To test this, I copied the following code from just above where this exercise is given:

(define (integral f a b dx)
  (define (add-dx x) (+ x dx))
  (* (sum f (+ a (/ dx 2.0)) add-dx b)
     dx))
(integral cube 0 1 0.01)
(integral cube 0 1 0.001) 

And quickly made this version using sumIT:

(define (integralIT f a b dx)
  (define (add-dx x) (+ x dx))
  (* (sumIT f (+ a (/ dx 2.0)) add-dx b)
     dx))
(integralIT cube 0 1 0.01)
(integralIT cube 0 1 0.001) 

Then, as I am running in DrRacket's #lang sicp mode, which does not have a cube procedure by default, I also defined:

(define (cube x) (* x x x))

Finally, I ran the code.

Unsurprisingly, (integral cube 0 1 0.01) and (integralIT cube 0 1 0.01) both produce the exact same result: 0.24998750000000042. But, to my shock and horror, (integral cube 0 1 0.001) returns 0.249999875000001 whereas (integralIT cube 0 1 0.001) returns a more precise answer of 0.24999987500000073.

Why is this? Why would rewriting a recursive higher-order procedure to be tail recursive increase the precision of my result? I can't think of any part or error in my code that would cause this.

Answer 1

Floating-point addition and multiplication are commutative, but not associative. This means (+ (+ a b) c) might not be equal to (+ a (+ b c), due to error propagation. As alredy mentioned by Óscar López, see What Every Computer Scientist Should Know About Floating-Point Arithmetic .

I rewrote your example in Common Lisp, and I can observe the same behaviour.

Then I changed a little bit the code by inserting backquotes and commas, so that the functions returns a tree instead of a number. See Macros: defining your own if you are not familiar with the synax.
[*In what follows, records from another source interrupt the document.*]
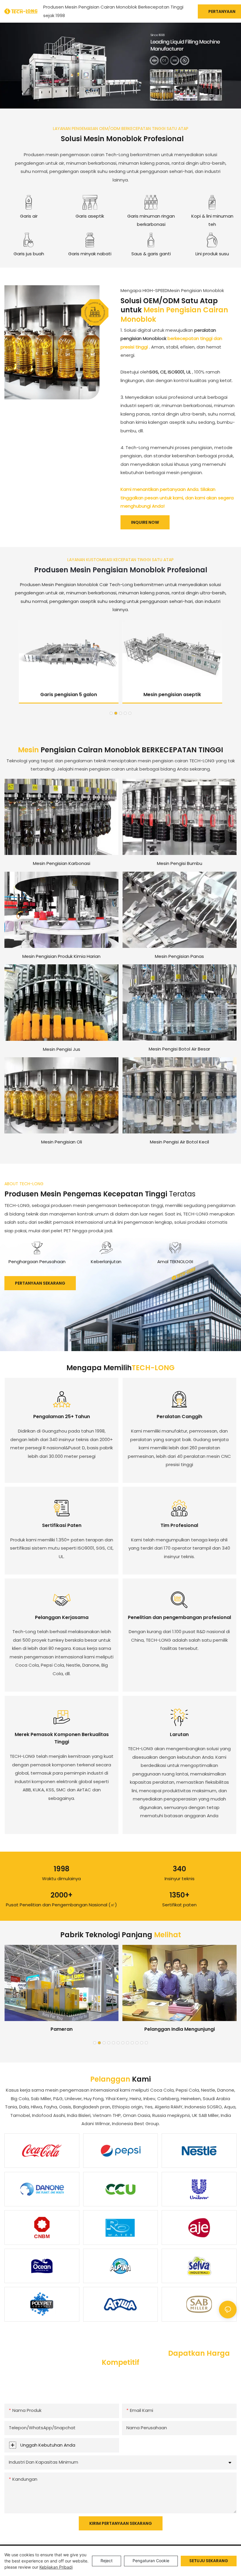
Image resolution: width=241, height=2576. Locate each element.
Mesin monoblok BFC (172, 694)
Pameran (62, 2029)
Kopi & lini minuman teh (212, 220)
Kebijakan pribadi (56, 2567)
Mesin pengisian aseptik (69, 694)
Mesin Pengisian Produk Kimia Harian (61, 956)
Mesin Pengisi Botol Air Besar (179, 1049)
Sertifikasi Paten (61, 1525)
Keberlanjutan (106, 1261)
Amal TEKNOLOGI (175, 1261)
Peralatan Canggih (179, 1416)
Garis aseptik (90, 216)
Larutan (179, 1734)
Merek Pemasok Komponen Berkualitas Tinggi (62, 1738)
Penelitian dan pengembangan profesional (179, 1617)
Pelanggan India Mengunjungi (179, 2029)
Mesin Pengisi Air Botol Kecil (179, 1142)
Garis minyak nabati (89, 254)
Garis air (29, 216)
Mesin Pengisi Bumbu (179, 863)
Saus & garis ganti (151, 254)
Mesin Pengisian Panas (179, 956)
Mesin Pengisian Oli (61, 1142)
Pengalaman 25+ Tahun (61, 1416)
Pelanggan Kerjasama (61, 1617)
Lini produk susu (212, 254)
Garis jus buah (29, 254)
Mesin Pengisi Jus (61, 1049)
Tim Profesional (179, 1525)
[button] (111, 713)
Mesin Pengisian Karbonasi (61, 863)
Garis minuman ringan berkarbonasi (151, 220)
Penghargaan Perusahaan (37, 1261)
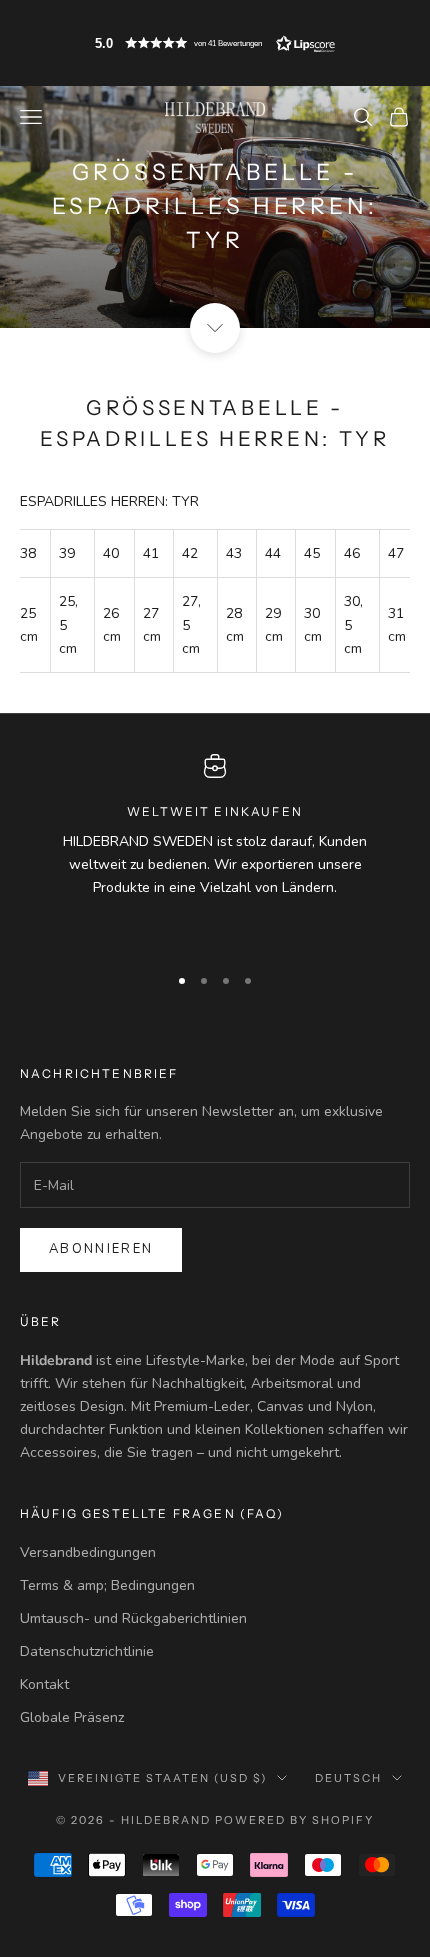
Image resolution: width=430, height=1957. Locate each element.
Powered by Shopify (294, 1820)
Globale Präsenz (72, 1717)
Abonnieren (101, 1249)
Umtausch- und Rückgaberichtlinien (133, 1618)
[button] (215, 43)
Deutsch (348, 1778)
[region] (215, 850)
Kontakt (44, 1684)
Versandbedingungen (88, 1552)
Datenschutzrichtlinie (87, 1651)
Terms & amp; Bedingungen (107, 1585)
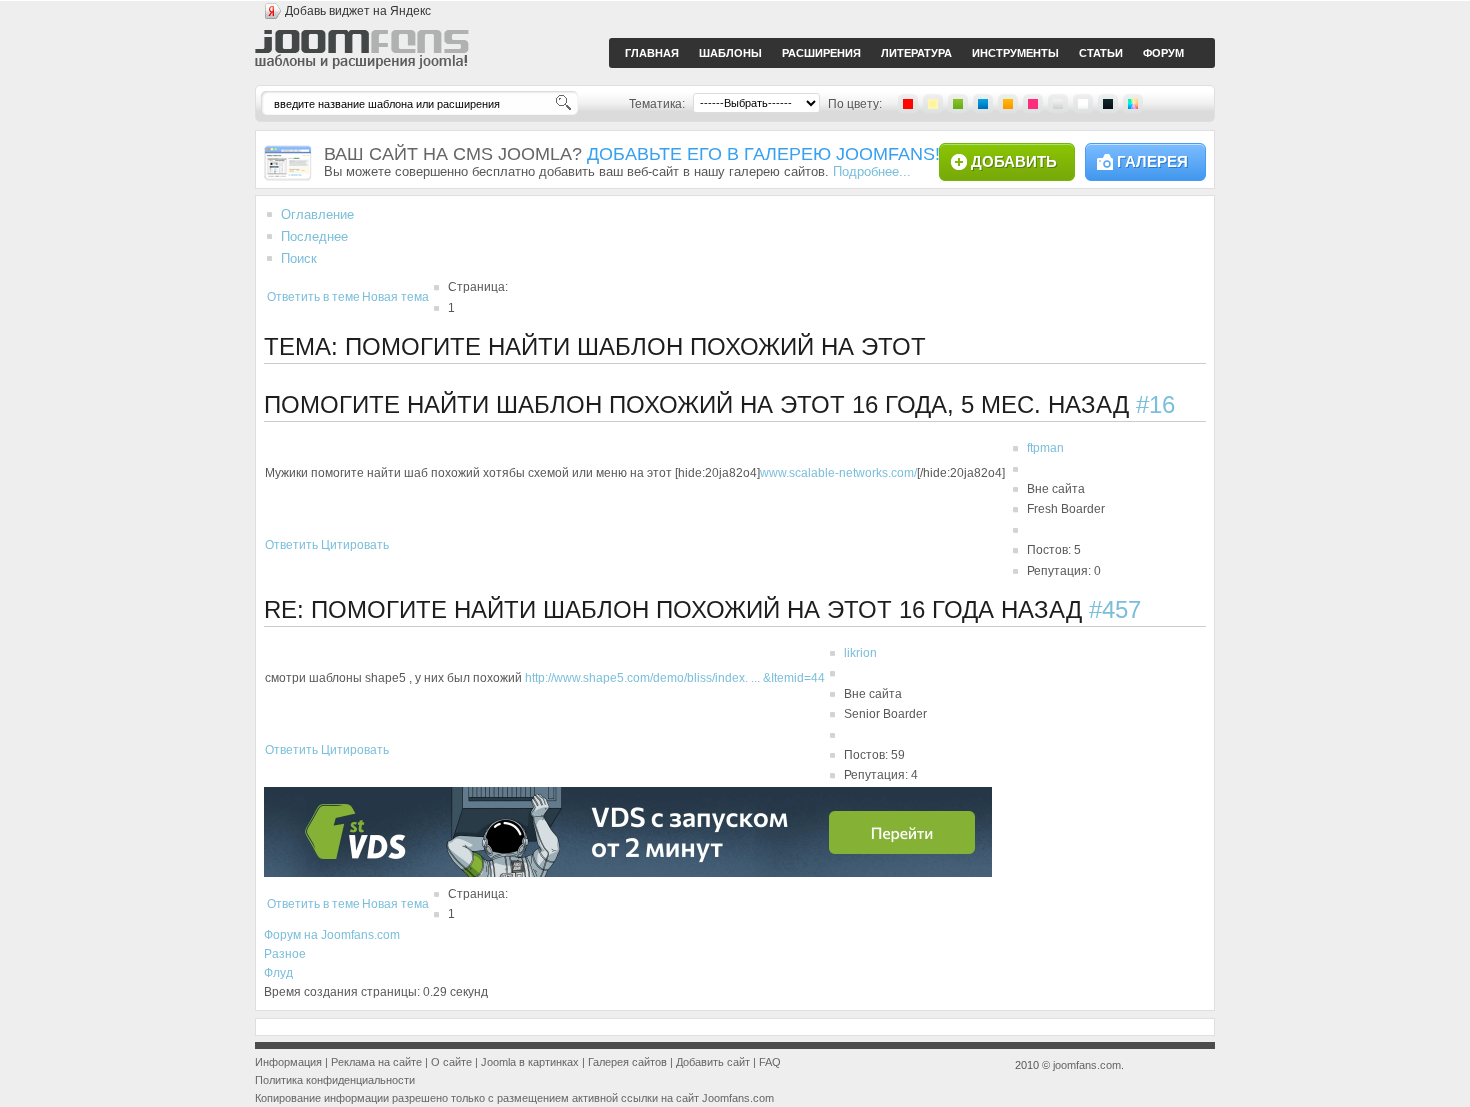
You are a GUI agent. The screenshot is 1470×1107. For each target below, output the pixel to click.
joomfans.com (1087, 1065)
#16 (1155, 404)
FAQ (770, 1062)
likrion (860, 653)
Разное (285, 954)
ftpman (1045, 448)
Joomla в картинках (530, 1062)
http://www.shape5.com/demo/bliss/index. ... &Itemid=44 (675, 678)
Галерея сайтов (627, 1062)
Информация (288, 1062)
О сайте (451, 1062)
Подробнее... (872, 171)
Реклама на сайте (376, 1062)
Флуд (278, 973)
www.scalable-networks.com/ (838, 473)
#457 (1115, 609)
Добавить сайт (713, 1062)
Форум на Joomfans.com (332, 935)
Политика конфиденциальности (335, 1080)
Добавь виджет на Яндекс (358, 11)
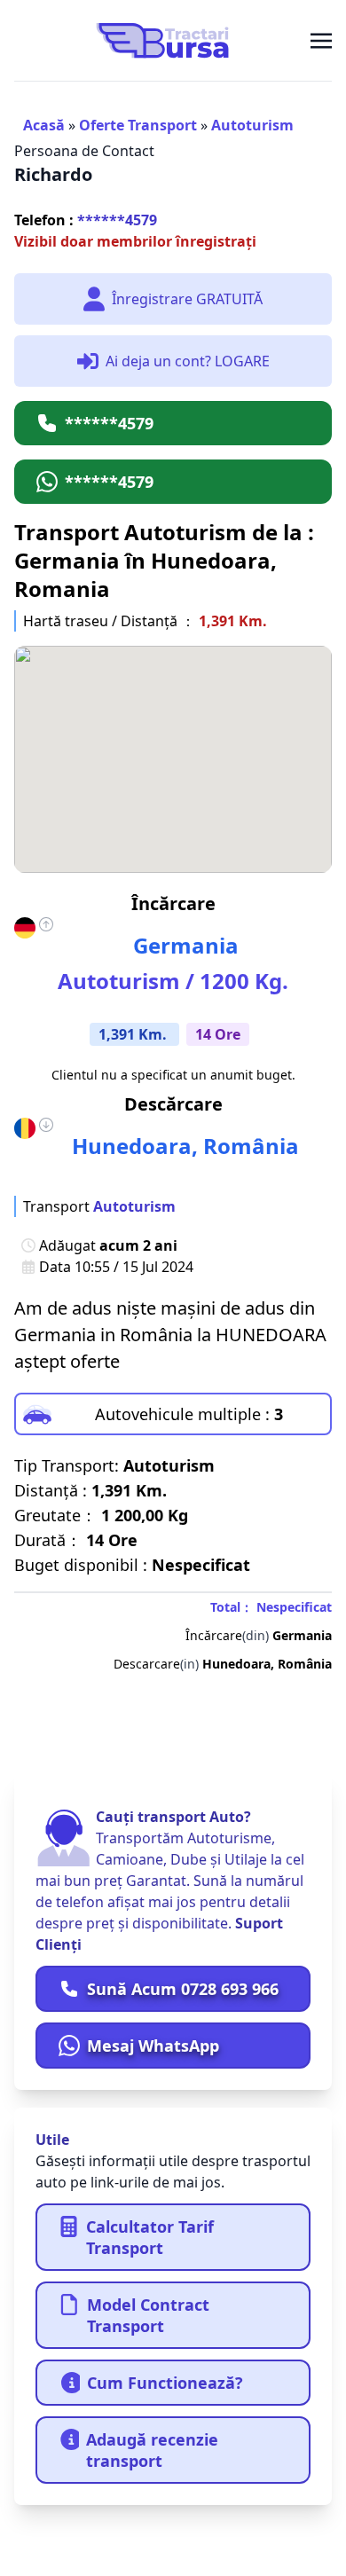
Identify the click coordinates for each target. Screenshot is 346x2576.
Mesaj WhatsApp (153, 2045)
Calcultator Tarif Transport (150, 2237)
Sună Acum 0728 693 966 (183, 1988)
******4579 (85, 220)
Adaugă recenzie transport (152, 2450)
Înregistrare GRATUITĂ (187, 299)
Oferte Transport (138, 125)
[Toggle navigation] (321, 40)
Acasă (44, 125)
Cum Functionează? (165, 2382)
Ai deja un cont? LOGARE (188, 361)
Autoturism (252, 125)
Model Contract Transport (148, 2315)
The tree is made of numbers and symbols (*, +, ...) and corresponds to the operations that are made in each version, as written. This should help understand how and when intermediate results are computed.

Recursive sum:

(defun sum (term a next b)
  (labels ((it (a)
             (if (> a b)
                 0
                 `(+ ,(it (funcall next a))
                     ,(funcall term a)))))
    (it a)))

Tail-recursive sum:

(defun sum-it (term a next b)
  (labels ((it (a result)
             (if (> a b)
                 result
                 (it (funcall next a)
                     `(+ ,(funcall term a) ,result)))))
    (it a 0)))

Recursive integral:

(defun integral (f a b dx)
  (flet ((add-dx (x) (+ x dx)))
    `(* ,(sum f (+ a (/ dx 2.0d0)) #'add-dx b) ,dx)))

Tail-recursive integral:

(defun integral-it (f a b dx)
  (flet ((add-dx (x) (+ x dx)))
    `(* ,(sum-it f (+ a (/ dx 2.0d0)) #'add-dx b) ,dx)))

And cube:

(defun cube (x) (* x x x))

Take care when testing: with the target precision argument being too precise, you'll have a large result.

You can see that both approaches eventually computes the result in a different order:

CL-USER> (integral #'cube 0 1 0.4d0)
(* (+ (+ (+ 0 1.0d0) 0.21600000000000008d0) 0.008000000000000002d0) 0.4d0)

Compared to:

CL-USER> (integral-it #'cube 0 1 0.4d0)
(* (+ 1.0d0 (+ 0.21600000000000008d0 (+ 0.008000000000000002d0 0))) 0.4d0)

In the above example, the result does not differ, but for some inputs like the one you found, there will be a difference.